The government's submission proposes reducing the environmental protection tax on gasoline (excluding ethanol), diesel oil, jet fuel, kerosene, and mazut to 0 VND. Additionally, gasoline, diesel oil, and jet fuel would be exempt from VAT declaration and payment, while still allowing input tax deductions. A 0% special consumption tax rate is also proposed for all types of gasoline. This policy aims to support businesses and citizens affected by volatile global energy markets and rising domestic fuel prices, largely due to the Middle East conflict. Most delegates have expressed support for these measures.

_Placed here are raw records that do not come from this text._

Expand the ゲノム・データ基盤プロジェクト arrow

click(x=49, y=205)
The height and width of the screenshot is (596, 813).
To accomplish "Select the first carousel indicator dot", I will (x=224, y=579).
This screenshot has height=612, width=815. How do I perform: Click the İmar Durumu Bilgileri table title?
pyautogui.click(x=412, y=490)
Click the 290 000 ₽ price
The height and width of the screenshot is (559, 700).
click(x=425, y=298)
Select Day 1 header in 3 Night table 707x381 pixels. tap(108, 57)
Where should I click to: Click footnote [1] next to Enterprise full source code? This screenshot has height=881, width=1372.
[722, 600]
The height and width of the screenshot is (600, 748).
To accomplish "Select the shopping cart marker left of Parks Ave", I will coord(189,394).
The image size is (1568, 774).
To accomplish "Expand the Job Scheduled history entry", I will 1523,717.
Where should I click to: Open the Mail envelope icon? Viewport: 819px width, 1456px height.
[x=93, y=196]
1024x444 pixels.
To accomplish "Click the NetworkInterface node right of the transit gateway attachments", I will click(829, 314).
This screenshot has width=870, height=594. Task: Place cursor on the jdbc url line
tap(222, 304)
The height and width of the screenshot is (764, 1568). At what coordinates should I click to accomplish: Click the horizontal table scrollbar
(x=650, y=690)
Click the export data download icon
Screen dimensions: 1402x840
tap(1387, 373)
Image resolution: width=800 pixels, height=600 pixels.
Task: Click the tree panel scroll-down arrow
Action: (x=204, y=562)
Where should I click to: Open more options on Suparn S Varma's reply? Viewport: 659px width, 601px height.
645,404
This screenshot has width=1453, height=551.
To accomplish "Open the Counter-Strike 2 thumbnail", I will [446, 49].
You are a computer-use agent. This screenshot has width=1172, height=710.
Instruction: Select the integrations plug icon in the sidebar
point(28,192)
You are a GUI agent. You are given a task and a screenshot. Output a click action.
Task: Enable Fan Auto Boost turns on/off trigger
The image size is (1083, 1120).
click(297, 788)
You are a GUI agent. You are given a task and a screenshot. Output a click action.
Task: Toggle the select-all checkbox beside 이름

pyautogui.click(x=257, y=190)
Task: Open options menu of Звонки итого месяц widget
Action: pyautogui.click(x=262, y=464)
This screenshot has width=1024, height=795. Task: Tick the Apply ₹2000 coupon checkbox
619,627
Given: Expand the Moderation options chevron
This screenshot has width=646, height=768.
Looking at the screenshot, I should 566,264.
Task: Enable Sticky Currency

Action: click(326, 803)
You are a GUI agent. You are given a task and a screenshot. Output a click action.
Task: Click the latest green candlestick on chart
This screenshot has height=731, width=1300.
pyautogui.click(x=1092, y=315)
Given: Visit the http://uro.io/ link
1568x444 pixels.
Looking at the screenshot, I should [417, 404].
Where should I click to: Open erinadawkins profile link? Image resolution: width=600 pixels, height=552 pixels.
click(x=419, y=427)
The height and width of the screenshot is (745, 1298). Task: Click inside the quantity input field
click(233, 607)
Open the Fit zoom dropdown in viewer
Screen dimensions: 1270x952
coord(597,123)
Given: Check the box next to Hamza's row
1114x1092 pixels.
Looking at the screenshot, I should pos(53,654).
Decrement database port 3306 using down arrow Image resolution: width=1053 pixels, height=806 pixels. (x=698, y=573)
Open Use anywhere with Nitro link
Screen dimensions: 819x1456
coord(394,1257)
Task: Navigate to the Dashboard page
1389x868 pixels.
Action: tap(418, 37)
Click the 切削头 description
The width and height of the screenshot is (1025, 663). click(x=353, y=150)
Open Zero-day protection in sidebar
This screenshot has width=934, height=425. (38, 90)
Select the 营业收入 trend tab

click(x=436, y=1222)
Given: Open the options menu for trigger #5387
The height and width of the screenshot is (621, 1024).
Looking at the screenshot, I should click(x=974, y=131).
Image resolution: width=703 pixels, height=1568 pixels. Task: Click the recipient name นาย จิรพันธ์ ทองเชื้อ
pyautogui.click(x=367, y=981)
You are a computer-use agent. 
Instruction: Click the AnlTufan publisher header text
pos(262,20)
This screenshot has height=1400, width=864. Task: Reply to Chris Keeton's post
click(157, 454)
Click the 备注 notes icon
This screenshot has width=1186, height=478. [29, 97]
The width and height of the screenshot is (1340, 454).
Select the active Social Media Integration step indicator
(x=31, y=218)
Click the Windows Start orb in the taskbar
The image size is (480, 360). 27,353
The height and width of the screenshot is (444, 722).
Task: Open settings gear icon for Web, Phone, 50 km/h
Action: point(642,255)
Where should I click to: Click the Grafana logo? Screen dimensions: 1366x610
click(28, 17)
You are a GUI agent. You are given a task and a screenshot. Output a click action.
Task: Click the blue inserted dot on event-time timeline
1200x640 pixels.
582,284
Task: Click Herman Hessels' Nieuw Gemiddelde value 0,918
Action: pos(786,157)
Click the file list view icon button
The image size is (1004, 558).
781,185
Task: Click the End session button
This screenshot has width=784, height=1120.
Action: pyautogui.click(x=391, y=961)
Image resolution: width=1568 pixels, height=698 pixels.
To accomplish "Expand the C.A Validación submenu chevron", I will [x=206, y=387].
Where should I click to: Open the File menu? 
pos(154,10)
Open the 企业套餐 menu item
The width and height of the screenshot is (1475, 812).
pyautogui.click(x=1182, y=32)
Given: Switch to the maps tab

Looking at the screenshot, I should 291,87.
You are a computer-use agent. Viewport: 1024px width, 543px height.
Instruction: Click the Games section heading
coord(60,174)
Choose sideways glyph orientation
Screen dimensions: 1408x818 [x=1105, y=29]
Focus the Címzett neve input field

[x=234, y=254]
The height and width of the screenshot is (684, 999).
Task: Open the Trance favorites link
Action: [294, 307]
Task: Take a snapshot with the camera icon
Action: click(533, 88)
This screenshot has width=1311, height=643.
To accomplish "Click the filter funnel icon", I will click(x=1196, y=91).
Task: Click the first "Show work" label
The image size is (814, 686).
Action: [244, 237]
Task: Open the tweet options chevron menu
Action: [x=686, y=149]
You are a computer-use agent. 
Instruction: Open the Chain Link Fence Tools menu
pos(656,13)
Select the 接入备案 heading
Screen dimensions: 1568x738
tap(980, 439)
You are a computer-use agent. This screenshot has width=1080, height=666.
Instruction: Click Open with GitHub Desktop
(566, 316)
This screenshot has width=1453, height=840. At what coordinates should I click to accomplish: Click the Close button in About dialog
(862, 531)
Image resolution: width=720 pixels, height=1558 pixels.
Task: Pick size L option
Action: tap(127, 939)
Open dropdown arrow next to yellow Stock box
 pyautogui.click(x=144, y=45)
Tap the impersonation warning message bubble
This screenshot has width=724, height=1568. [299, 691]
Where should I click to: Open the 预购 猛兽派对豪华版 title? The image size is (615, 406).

However, Associate Professor Dr. Tran Hoang Ngan, while agreeing with the government's proposal, has urged the National Assembly to consider extending the resolution's application period. He recommends extending it until the end of this year, or at least until 30/9, rather than the government's suggested 30/6. Mr. Ngan highlighted that the draft resolution allows the Prime Minister to individually adjust its validity, but he believes this provision does not adequately ensure psychological stability for businesses and citizens. He argued that even if global oil prices decrease, fuel tax rates should not be adjusted. "We need to share the burden with citizens and businesses affected by the recent increase in fuel prices," Mr. Ngan stated.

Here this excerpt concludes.